I’ve purposely written a whole longword to the d1 register, where just a word-sized MOVE would suffice for the byte count 0x3FFF. This is because I have no idea if the registers will have been cleared or not when the system was powered on. Better safe than crashy.

3. Writing the TMSS

The Trade Mark Security Signature – or TMSS – was a feature put in by Sega to combat unlicensed developers from releasing games for their system, which is a kind of killswitch for the VDP. It’s the pinnacle of security systems, a very sophisticated encryption key which is almost uncrackable. You write the string “SEGA” to 0x00A14000.

[STORED DATA]
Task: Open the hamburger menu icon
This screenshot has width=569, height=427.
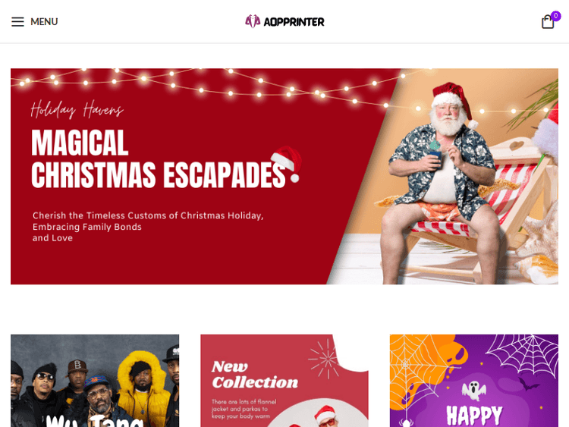Action: pyautogui.click(x=17, y=22)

[WHAT IS BEING ASKED]
Answer these questions from the text on the d1 register and the TMSS.
(a) For what byte count would a word-sized MOVE to the d1 register have been enough?
(b) Why is a whole longword written to d1 instead?
(c) To satisfy the TMSS, what string is written, and to which address?

[FINISHED EXERCISE]
(a) 0x3FFF.
(b) There is no way to know whether the registers will have been cleared when the system was powered on.
(c) The string "SEGA" is written to 0x00A14000.